Demokrasi Alat Kontrol Urusan Publik

Tema demokrasi dan kesejahteraan mengemuka dalam salah satu sesi Perencanaan Strategis 20 Tahun SATUNAMA, Selasa (21/6). Narasumber Hasrul Hanif dari Fisipol Universitas Gadjah Mada mengungkapkan bahwa pada 2013 UGM bekerjasama dengan Oslo Coalition Swedia mengadakan penelitian tentang democracy accessment yang bertujuan untuk mengetahui sejauh mana demokrasi mengalami kemajuan dan mencoba menariknya ke arah isu kesejahteraan.

“Ini merupakan expert survey yang dilakukan di 30 kabupaten kota di seluruh Indonesia. Kepentingan pertama penelitian ini adalah untuk melihat perkembangan demokrasi sehingga dapat digunakan untuk melakukan advokasi demokrasi.” Ungkap Hanif.
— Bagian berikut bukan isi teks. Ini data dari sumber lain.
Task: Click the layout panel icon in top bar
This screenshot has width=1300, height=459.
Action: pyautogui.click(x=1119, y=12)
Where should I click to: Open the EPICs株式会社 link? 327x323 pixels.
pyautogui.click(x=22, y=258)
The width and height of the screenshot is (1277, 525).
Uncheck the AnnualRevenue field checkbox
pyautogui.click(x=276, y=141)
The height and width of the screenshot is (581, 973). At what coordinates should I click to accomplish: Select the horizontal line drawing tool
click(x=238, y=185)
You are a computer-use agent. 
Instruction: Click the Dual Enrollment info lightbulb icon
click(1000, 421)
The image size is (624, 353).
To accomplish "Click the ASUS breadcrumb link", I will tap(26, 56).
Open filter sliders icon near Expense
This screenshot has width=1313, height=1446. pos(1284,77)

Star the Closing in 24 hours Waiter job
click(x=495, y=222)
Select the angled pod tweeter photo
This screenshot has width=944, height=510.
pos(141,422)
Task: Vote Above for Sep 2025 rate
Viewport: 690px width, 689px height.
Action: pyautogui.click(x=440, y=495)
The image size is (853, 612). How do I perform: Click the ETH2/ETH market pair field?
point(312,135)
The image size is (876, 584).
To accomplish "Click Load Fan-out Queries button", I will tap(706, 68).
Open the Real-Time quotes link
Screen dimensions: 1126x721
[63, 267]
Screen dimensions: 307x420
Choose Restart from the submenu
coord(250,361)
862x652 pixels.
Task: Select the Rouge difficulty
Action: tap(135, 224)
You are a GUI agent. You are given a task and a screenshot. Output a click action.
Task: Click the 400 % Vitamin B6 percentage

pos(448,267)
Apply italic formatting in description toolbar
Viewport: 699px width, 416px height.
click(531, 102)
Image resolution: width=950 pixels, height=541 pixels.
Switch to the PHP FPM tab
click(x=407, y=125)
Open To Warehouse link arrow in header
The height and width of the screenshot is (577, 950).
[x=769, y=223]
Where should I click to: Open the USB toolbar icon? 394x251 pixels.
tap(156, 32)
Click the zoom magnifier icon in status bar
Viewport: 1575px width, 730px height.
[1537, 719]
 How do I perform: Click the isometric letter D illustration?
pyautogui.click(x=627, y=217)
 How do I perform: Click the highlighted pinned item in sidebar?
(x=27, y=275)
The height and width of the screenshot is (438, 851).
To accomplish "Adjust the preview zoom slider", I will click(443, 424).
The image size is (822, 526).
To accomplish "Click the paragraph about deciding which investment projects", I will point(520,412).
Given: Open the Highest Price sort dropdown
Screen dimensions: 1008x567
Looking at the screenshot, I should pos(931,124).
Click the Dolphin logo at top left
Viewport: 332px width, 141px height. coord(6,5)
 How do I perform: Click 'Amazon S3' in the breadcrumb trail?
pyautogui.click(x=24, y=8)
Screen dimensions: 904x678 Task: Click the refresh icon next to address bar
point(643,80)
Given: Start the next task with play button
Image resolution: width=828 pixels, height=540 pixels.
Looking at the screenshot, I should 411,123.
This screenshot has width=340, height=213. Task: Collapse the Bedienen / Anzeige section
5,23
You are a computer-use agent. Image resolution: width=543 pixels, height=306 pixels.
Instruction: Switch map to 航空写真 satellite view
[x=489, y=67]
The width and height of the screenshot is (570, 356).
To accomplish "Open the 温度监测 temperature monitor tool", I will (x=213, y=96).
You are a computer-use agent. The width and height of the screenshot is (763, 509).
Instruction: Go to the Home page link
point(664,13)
Permasalahannya kemudian, jika melakukan penelitian demokrasi di Negara-negara Eropa, soal demos dalam demokrasi sudah tidak menjadi masalah, karena di sana memang ada citizen. “Soal citizen ini apakah ada atau tidak di Indonesia? Ketika kita solider kepada umat atau jemaat tapi kita tidak membayar pajak karena itu kana dibagikan kepada orang yang berbeda etnis dan agama, apakah orang Indonesia punya konsep tentang warga negara?”ujar Hanif.

Hanif juga menyebutkan bahwa demokrasi bukan hanya soal presiden yang dipilih secara fair. Demokrasi adalah juga soal kontrol rakyat terhadap urusan publik. “Itu sebabnya perlu diketahui tentang hubungan antara demokrasi dan kesejahteraan. Apakah republik hadir atau tidak dalam konteks ini.” Katanya.

Ada perkembangan menarik dalam kebebasan politik dan kebebasan sipil, namun tidak berbanding lurus dengan tata kelola pemerintahan bermasalah dalam hal akuntabilitas atau belum mengalami peningkatan ke arah yang lebih baik. Ada kerinduan terhadap konsepsi negara kesejahteraan. Dalam penelitian disebutkan bahwa 65% orang mengatakan bahwa jika ada permasalahan, negaralah yang seharusnya menyelesaikan. Faktanya, masyarakat sendiri yang menyelesaikan.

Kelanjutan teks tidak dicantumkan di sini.